**TASK GOAL:**
Pick out every line in the data below that contains the word "should", treating uppercase and lowercase as different, and copy each of those lines.

**PROVIDED RECORDS:**
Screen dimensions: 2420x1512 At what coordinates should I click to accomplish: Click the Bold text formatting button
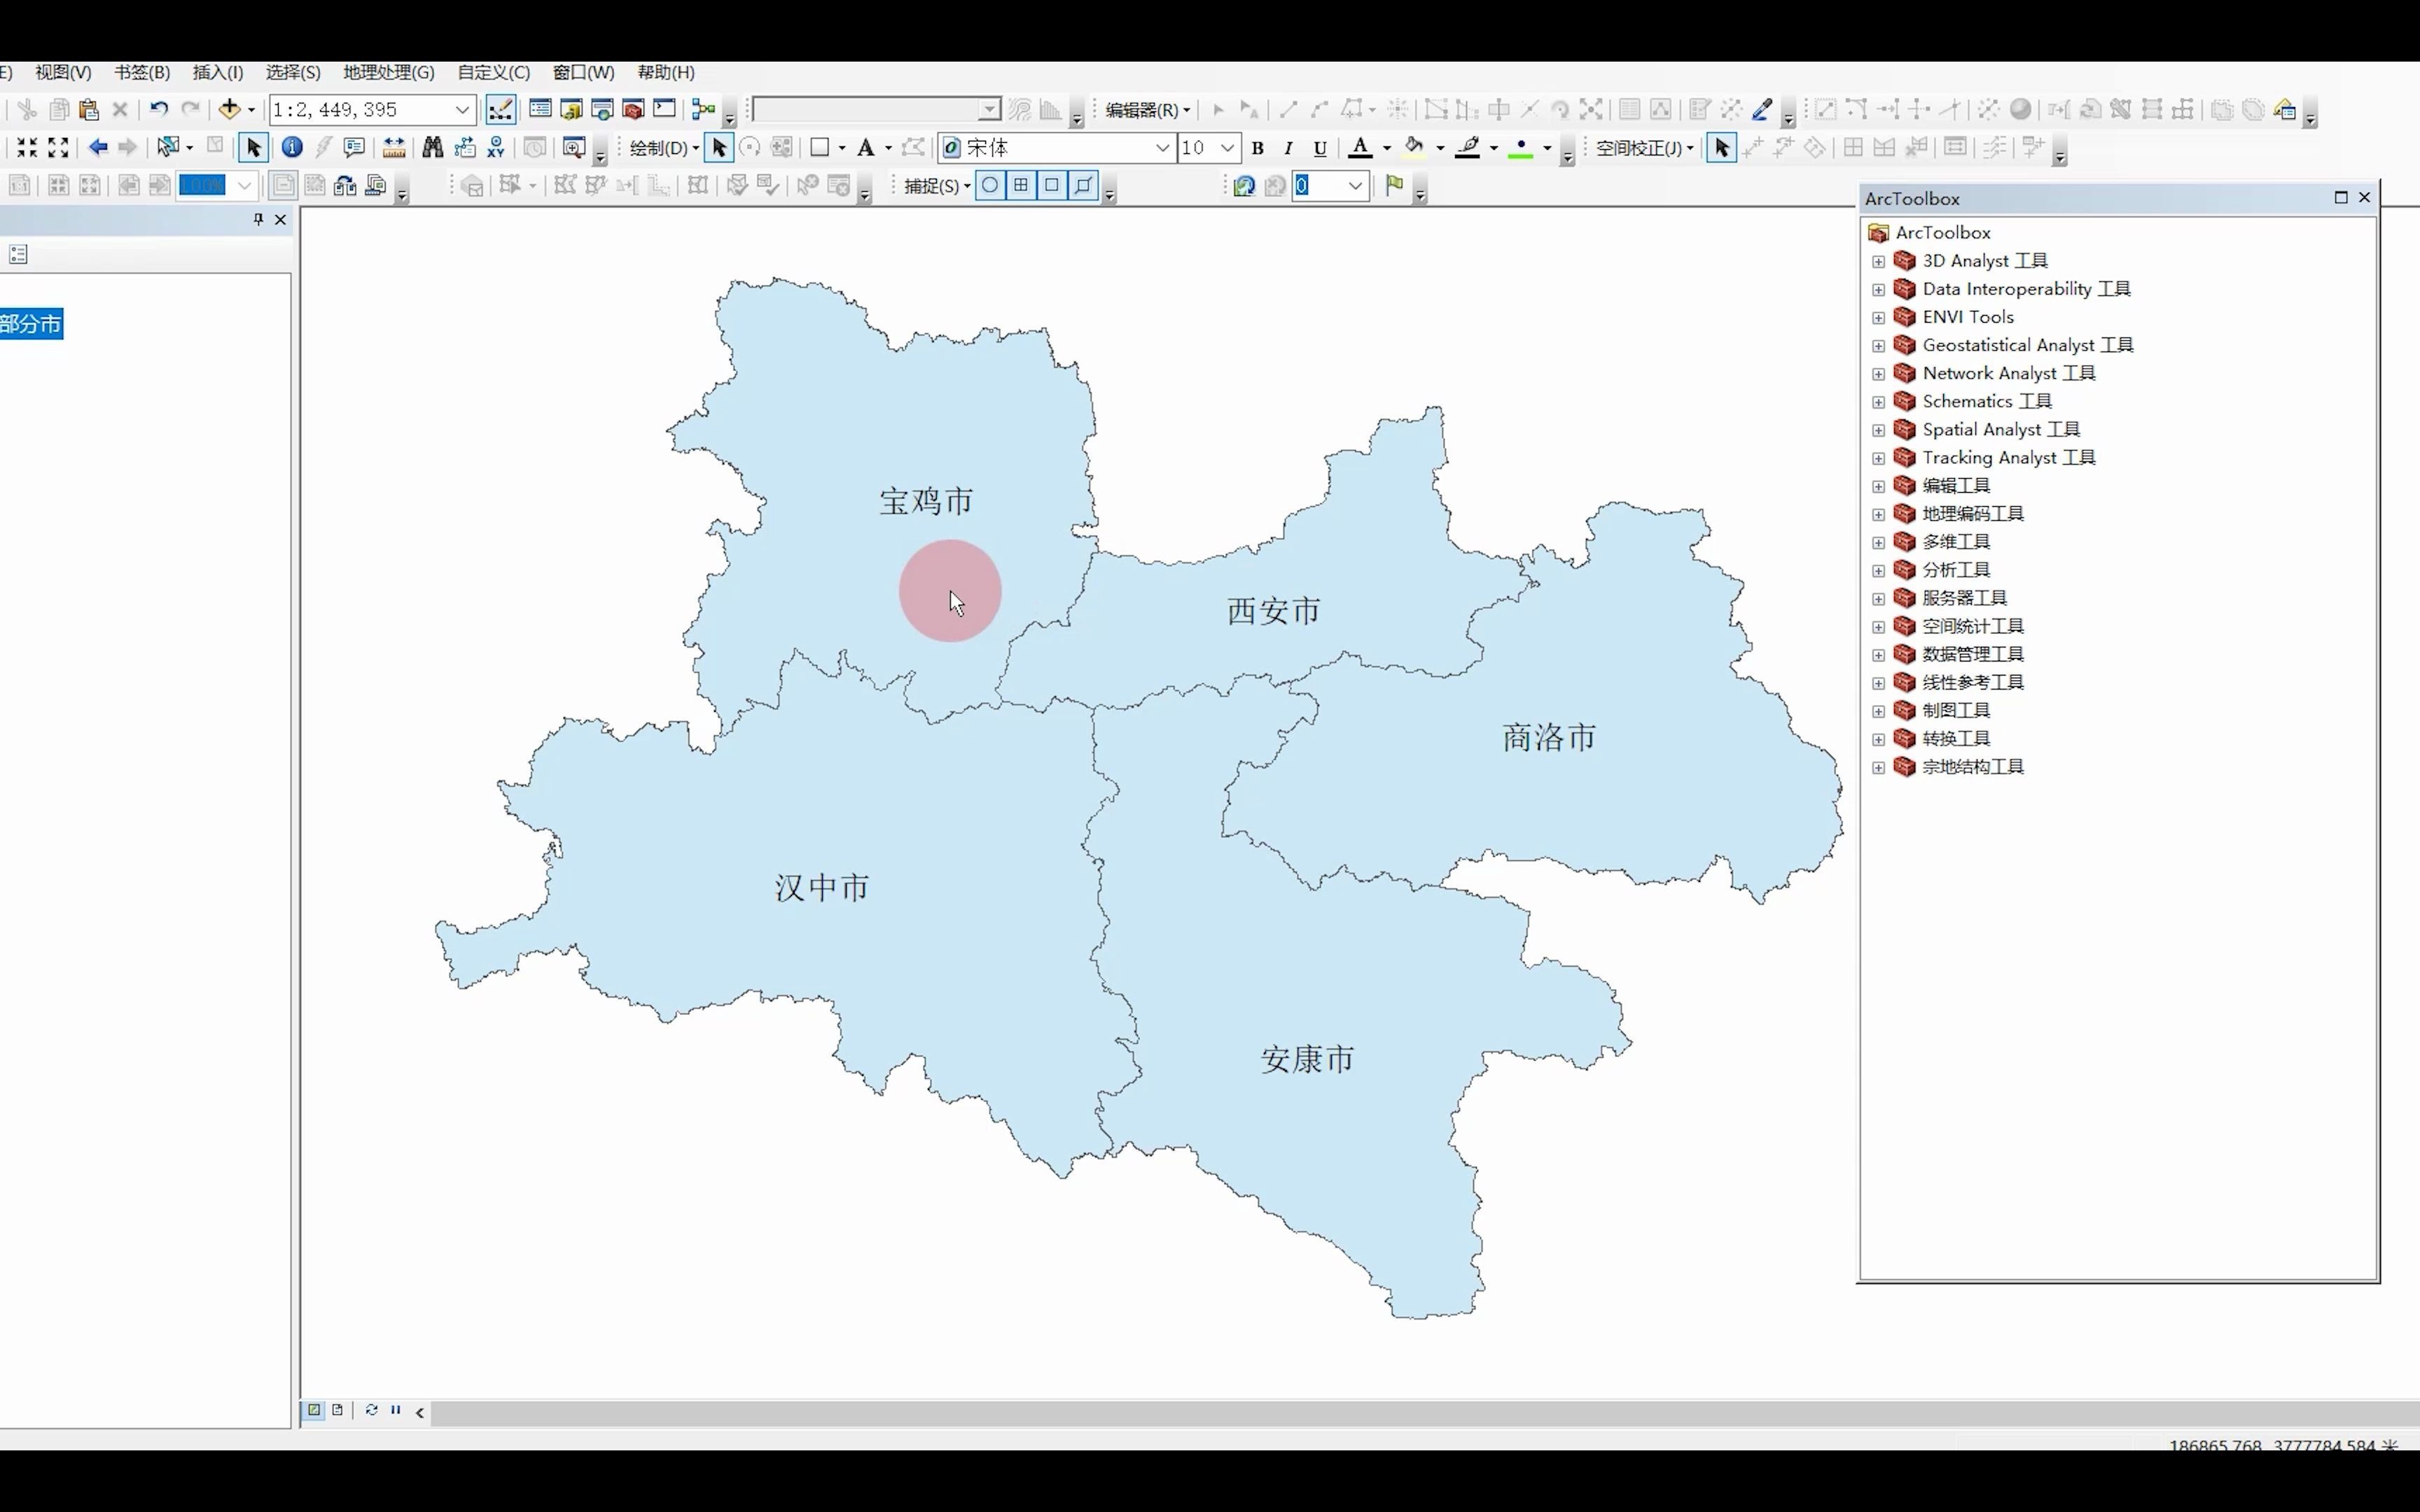[1258, 148]
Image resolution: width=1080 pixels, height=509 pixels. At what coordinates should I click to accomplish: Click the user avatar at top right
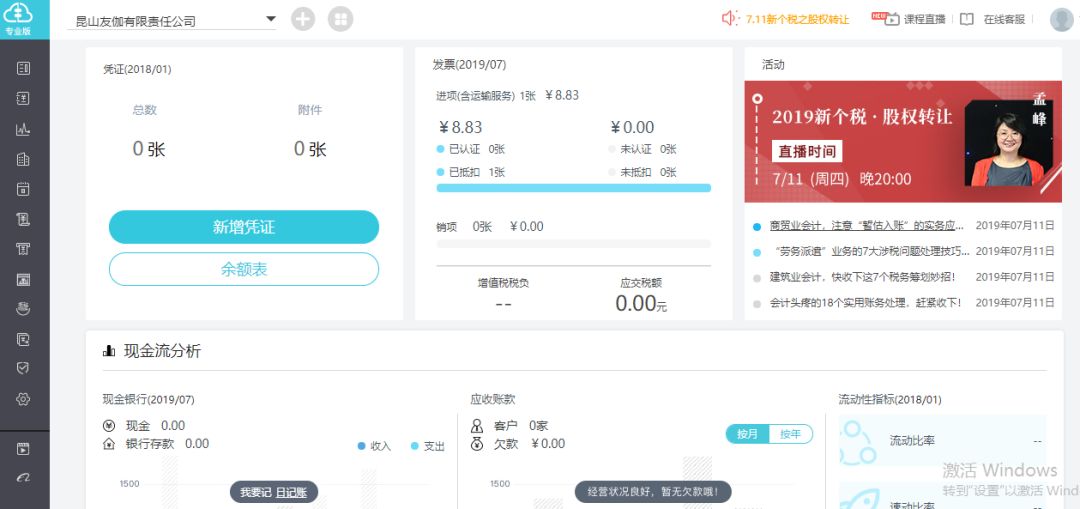1061,19
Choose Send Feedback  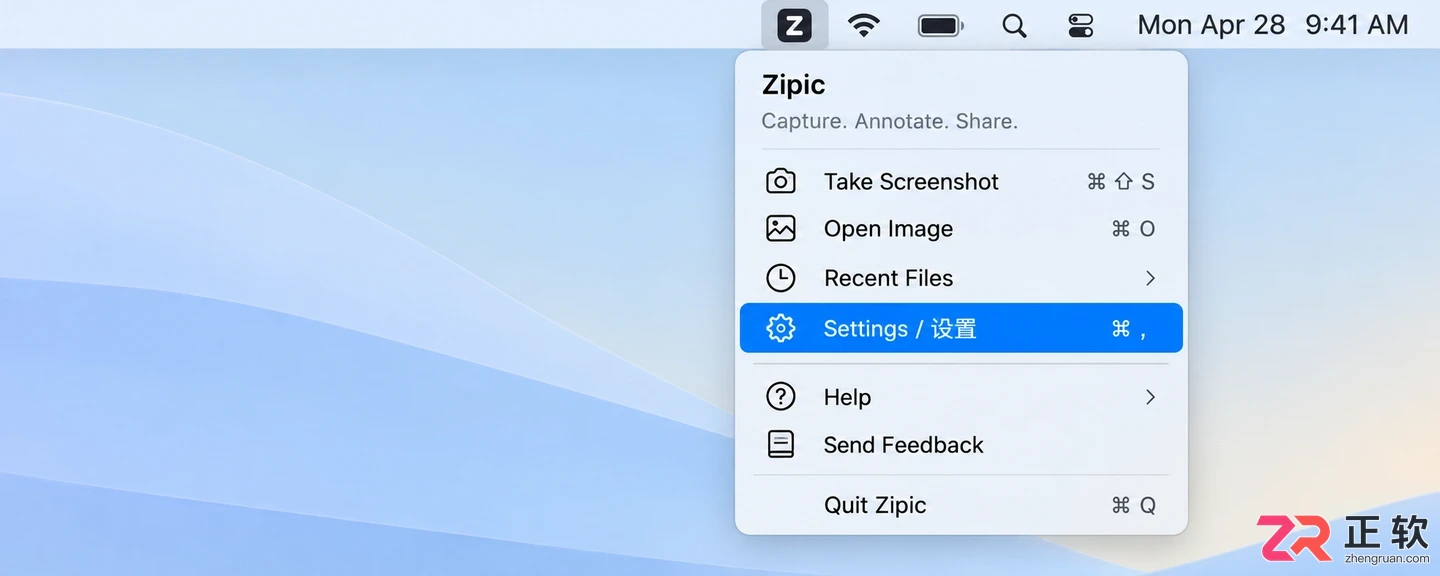961,445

**FULL OUTPUT:**
Screen dimensions: 2420x1512 At what coordinates should I click to accomplish: Click the Bold text formatting button
Image resolution: width=1080 pixels, height=509 pixels. At what coordinates should I click to accomplish: Click the user avatar at top right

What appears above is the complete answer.